Oder besteht der gefeierte Erfolg womöglich doch nur in der Liquidierung des unbequemen Gegenspielers Muammar Al-Ghaddafi? Dann sind natürlich Zehntausende Tote für die westliche Allianz zu vernachlässigen.

Die Ermordung des libyschen Revolutionsführers Ghaddafi ist exemplarisch für den ganzen Krieg und unterstreicht einmal mehr dessen verbrecherischen Charakter. Der Jubel westlicher Politiker und Medien über seinen Tod zeugt nicht nur von einem rapiden zivilisatorischen Verfall, sondern auch von der Unfähigkeit, aus früheren Untaten zu lernen. In Afghanistan und im Irak ging der Widerstand nach dem anfänglichen Triumph der Aggressoren erst richtig los. Die aktuellen Siegesfeiern dürften sich daher sehr schnell als genauso verfrüht erweisen wie George W. Bushs »Mission accomplished« im Mai 2003.

Zuverlässige Informationen über die Umstände von Ghaddafis Ermordung gibt es wie immer kaum. Doch wer genau ihn liquidierte, ist zweitrangig. Sicher scheint, daß französische Kampfjets und US-amerikanische Killerdrohnen seinen Konvoi zusammenbombten und damit die siebenmonatige Jagd der NATO auf das faktische Staatsoberhaupt eines einst souveränen Staates erfolgreich abschlossen. Ihre Bodentruppen, die libyschen Rebellenmilizen, mußten – wie immer – das Werk nur noch vollenden.

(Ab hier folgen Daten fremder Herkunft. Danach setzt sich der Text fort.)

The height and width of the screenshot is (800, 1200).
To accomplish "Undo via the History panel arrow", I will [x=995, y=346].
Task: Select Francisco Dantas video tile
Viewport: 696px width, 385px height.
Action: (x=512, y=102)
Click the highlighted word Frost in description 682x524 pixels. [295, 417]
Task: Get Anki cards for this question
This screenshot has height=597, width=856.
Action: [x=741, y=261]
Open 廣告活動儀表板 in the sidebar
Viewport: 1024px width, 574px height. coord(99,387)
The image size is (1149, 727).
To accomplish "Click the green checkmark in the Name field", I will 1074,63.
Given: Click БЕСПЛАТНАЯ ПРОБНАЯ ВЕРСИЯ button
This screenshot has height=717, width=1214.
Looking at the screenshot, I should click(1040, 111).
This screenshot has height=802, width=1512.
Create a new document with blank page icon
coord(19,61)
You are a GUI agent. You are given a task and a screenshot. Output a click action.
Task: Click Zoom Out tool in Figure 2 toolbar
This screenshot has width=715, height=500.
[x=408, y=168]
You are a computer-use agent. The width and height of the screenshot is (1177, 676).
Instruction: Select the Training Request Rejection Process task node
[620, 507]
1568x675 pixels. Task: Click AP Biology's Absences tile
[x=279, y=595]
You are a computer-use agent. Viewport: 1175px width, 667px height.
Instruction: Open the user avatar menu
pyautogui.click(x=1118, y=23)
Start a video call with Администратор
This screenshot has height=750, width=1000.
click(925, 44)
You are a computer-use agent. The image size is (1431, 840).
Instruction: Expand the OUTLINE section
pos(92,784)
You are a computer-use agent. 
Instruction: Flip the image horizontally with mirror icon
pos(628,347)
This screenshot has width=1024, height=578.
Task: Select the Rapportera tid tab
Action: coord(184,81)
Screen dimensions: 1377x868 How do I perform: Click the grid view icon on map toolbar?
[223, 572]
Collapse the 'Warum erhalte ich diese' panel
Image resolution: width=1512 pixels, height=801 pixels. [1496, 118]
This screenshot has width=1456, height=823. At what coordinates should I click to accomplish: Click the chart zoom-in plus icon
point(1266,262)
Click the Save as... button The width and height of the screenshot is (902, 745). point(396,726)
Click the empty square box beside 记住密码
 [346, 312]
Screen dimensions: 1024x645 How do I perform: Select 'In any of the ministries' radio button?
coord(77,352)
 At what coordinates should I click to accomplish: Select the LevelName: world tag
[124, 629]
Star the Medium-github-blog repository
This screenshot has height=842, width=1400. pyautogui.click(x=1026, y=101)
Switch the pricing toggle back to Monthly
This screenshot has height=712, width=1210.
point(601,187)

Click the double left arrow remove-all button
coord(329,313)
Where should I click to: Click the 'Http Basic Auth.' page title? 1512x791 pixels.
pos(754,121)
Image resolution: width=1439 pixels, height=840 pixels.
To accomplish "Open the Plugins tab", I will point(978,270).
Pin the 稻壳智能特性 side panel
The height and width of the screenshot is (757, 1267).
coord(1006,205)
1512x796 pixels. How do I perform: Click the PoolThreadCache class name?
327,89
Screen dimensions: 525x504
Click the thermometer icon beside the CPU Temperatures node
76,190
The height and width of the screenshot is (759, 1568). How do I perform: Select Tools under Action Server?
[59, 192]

Die NATO sagte nach Mafiaart, sie habe nicht gewußt, wer alles im Konvoi ist und nur – als eine Art rabiate Verkehrspolizei – auf dessen hohe Geschwindigkeit reagiert. Der BND, der auch Anspruch auf einen Anteil am Erfolg anmeldet, steckte dem Spiegel jedoch, daß ihm der Unterschlupf Ghaddafis in Sirte »seit Wochen« bekannt gewesen sei. Das klingt nach Prahlerei, vermutlich hatten die deutschen Spione nur Hinweise darauf, daß er sich in einem Teil von Sirte befand. Plausibler sind die Meldungen, daß die NATO durch Erfassen von Funktelefonsignalen den ungefähren Aufenthaltsort ermitteln konnte. Als sich aus dem mutmaßlichen Stadtviertel Fahrzeuge in Bewegung setzten, wurden sie durch Kampfbomber und Drohnen gestoppt und größtenteils zerstört.

Mit ziemlicher Sicherheit waren dann auch schon Spezialeinheiten der NATO-Armeen zusammen mit Rebellenmilizen in der Nähe des Geschehens. Dem israelischen Militärinformationsdienst DebkaFile zufolge legen »Berichte militärischer Quellen« sogar nahe, daß es erstere waren, die Ghaddafi aufspürten und gefangen nahmen (siehe auch Spalte). Sie hätten ihm in beide Beine geschossen und anschließend den Misurata-Milizen übergeben, überzeugt, diese würden ihn umbringen.

Es handelt sich somit bei der Ak­tion zunächst um ein weiteres Kapitel des extrem ungleichen Kampfes zwischen den Verteidigern der libyschen Souveränität und den angreifenden NATO-Mächten. Letztere verfügen über die stärksten Streitkräfte der Welt und brachten das modernste Arsenal an Waffen, Aufklärungssystemen und Mitteln der psychologischen Kriegsführung zum Einsatz. Satelliten, Kampfjets und Drohnen ermöglichen es ihnen, aus der Luft nahezu jede größere Bewegung des Gegners zu entdecken und alles, was verdächtig erscheint, ohne Gefahr für sich selbst anzugreifen und – auch rein prophylaktisch – mit ungeheurer Feuerkraft auszulöschen. Spezialeinheiten erkundeten und markierten zu zerstörende Gebäude und Infrastrukturanlagen, leiteten die Aktionen der Rebellenmilizen und steuerten das Eingreifen von Kampfjets und -hubschrauber in die Bodenkämpfe. Daß sich Sirte unter diesen Bedingungen zwei Monate halten konnte, wird vermutlich in die Heldengeschichten des afrikanischen Unabhängigkeitskampfes eingehen.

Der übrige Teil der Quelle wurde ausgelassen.